Sözlerine pandeminin etkileriyle devam eden İlker, yaşadıklarını şöyle anlatıyor: “Kısa Çalışma Ödeneği bizim zararımıza. Birincisi sigorta günümüz ödenmedi. İkincisi, alacağımız işsizlik maaşına da etki ediyor. Şimdi ben işten çıkarılsam alacağım işsizlik parası aylık 2.500-3.000 olacaktı ama KÇÖ aldığım için şimdi işten atılsam en fazla 1.800 falan alabilirim. İşsizlik fonumuzdan yemiş olduk. Burada hem devlet zarar etti hem bizim işsizlik fonu araya gitti. Patronlara yedireceklerine işçi alsın bu paraları.”

Şu an evde koronavirüs geçiren biri olarak hiçbir şekilde devletten maddi destek alamadığın söyleyen Mehmet, yaşadığı sorunları şöyle özetliyor: “14 gündür raporluyum. Bunun 3 gününü devlet baba kesecek bana 11 günlük para yatıracak ve raporlu olduğum günlerde de sigorta ödemesi yok. Yani senin anlayacağın, adaletsizlik diz boyu. Her şeyin parayla olduğu bir ülkede adalet satın almak sence kaç paraya mâl olur? Hoş bizim gibi alt kesim karnını doyuramazken adalet satın alacak parayı nerden bulsun? Yine adalet her zamanki gibi devletin parası olana tanıdığı bir ayrıcalık.”

Ulaş da pandemi başladıktan sonra çalışma hayatının çok düzensizleştiğini ve pek çok işçisi geçinebilmek için ikinci hatta üçüncü ek işlerde çalışmaya mecbur kaldığını söylüyor ve alım gücü, iş gücü, pazarlık gücü gibi kavramların artık birbirine girdiğini ve ortada ciddi bir sistem sorunu bulunduğunu vurguluyor.

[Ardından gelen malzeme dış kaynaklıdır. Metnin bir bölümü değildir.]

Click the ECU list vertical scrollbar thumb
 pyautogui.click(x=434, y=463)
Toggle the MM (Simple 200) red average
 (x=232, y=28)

'Ürettiğimiz arabayı alamıyoruz'

Artan araba fiyatlarına değinen Mehmet, “Ülkedeki tavuğun kıçından çıkan yumurta bile dolara endeksliyken, 200 gram ekmek 2,50 lira olmuşken araba almanın işçiler için bir hayale dönüştüğünü” vurguluyor ve ekliyor: “Şu anda zaten sıfır araç yok. Bir de almaya kalksan gelecek kur farkı ile kaça mal olur Allah bilir. Şunu da belirtmek isterim, 2003-2004 yıllarında Bosch’tan emekli olan bir işçi aldığı kıdem tazminatı ile bir daire ve araba alabiliyorken, bugün emekli olan 25 yıllık bir çalışan değil daire, sıfır araba bile alamıyor. İşte işçinin emekçinin getirilmiş olduğu son durum bu.”

Türkiye’nin arabaların evden daha pahalı olduğu ülkeler arasına doğru ilerlediğini söyleyen Ulaş, orta seviye bir aracın fiyatının bile 400 bin TL civarına çıkması nedeniyle artan üretimin içeriyi değil dışarıyı hedeflediğini düşündüğünü ekliyor.

Sohbete burada dahil olan ve işi gereği sık sık Renault fabrikasına girdiğini söyleyen depo işçisi Tuğrul, şu an yapılan otomotiv üretiminin daha çok dış pazarı hedeflediğini söylüyor: “Renault’da park halindeki araçların hepsinde bir yabancı isim yazdığını gördüm. Üretimi bitmiş binlerce arabanın üzerinde neden isim yazıyor ki diye merak ettim. Akşam internetten firma ismini girince bir baktım, uluslararası çok büyük bir araç filosu şirketi çıktı karşıma. Üretim sürüyor ama hedefleri iç pazar değil.”